Two hundred pages. The document that Mohamed Diab (clash, The women of bus 678) prepared with his wife, producer Sarah Gohar, and presented to the bonzes of Marvel to convince them that he was the ideal director for the series Moon Knight, was 200 pages. We are not talking here about a pitch elevator ! The process was still worth it since the Egyptian filmmaker found himself at the controls of four of the six episodes of the sixth series of the Marvel Cinematic Universe, whose broadcast begins on March 30 on Disney +.
“The document presented, mainly through photos, the locations where the filming would take place, the development of the characters, the music, the editing, the references on how we would shoot the action scenes. It covered everything. So much so that when we finished it, I said to Sarah: “If we don’t have this job, something is wrong in this world”. “Two years later, I can say that the series is exactly like what we had imagined”, indicated the director in an interview.
Less known than other members of the Marvel team, Moon Knight – created in 1975 by Douglas Moench and Don Perlin – is, in civilian life, Steven Grant. In the television adaptation, he lives in London, works in a museum shop where Egyptian history takes up a lot of space. Unlike the Spider-Man and Iron Man of this world, he doesn’t know he has a secret identity. In his head, he suffers from memory loss, he wakes up elsewhere than where he slept, sometimes badly damaged. In reality, he shares his body with Marc Spector, a mercenary who happens to be the human avatar of Khonshu, Egyptian god of the Moon and revenge.
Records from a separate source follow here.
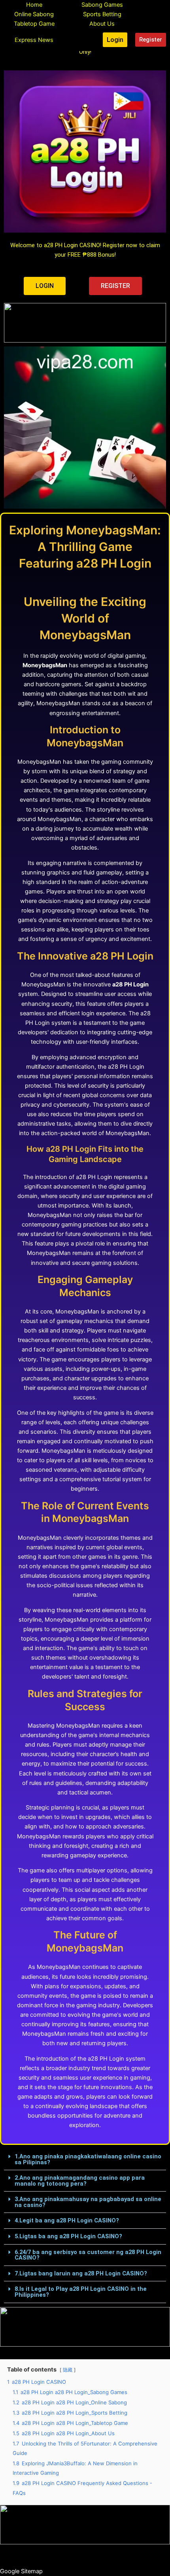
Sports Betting (102, 14)
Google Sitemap (21, 2571)
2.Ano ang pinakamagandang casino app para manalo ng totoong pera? (80, 2180)
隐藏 (67, 2370)
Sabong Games (102, 4)
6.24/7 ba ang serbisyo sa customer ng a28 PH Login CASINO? (88, 2255)
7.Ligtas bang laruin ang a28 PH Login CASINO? (81, 2273)
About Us (102, 23)
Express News (34, 40)
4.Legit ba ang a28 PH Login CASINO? (67, 2220)
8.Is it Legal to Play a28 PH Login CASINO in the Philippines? (81, 2291)
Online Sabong (34, 14)
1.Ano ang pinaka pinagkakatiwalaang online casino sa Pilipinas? (88, 2159)
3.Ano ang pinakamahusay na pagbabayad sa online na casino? (88, 2202)
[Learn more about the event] (85, 323)
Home (34, 4)
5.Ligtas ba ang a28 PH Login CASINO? (68, 2236)
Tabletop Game (34, 23)
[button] (85, 2159)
And there, put quotation marks to “reality”. Because… what’s right, what’s wrong in that? Is Steven’s body really at the service of forces beyond him or does the man suffer from dissociative personality disorder? From the outside, the series thus looks like a mixture of Indiana Jones and Venom. Until we fall into something completely different. What is sympathetic, full of humor and adventure is then imbued with horror and psychological drama.
This is what spoke to Mohamed Diab, known for his independent films that play the card of intimacy, close to humans and humanity. We are far from the great “Marvelian” deployment. Except that in his view, one does not prevent the other: “It is possible to present an intimate story in which large stock occurs. It was by making this point that he convinced Oscar Isaac to get on the boat while the actor, after Dunes and the Star Wars, wanted and needed small scale. The quadruple character he embodies here — with his face uncovered, he plays Steven Grant and Marc Spector; and, under the moon-white costumes, Mr. Knight and Moon Knight—offers him the possibility of being vulnerable and shy, drooling and violent, funny or sensitive, invulnerable or disoriented. Oh ! And, in addition to playing with body attitude, he offered to change accents depending on the character in control of his body.
Filmed in Hungary, Jordan and Atlanta, Moon Knight also allows Mohamed Diab to offer viewers an Egypt… truly Egyptian: “This story is rooted in Egyptology, it takes place in the mythology of ancient Egypt and in Egypt today. However, most of the time, on the screen, we are portrayed in a way that we call orientalism, that is to say, shown in an exotic and dehumanized way. It’s funny, but it’s also hurtful. »
Still, the filmmaker wants to believe that he won the bet (and the production) “because I was the right director for this project, not just for my origins”, he concludes with fervor. He knew that the Moon Knight’s fate would not be handed to him on a silver platter, but he was willing to work hard, very hard, to win the moon.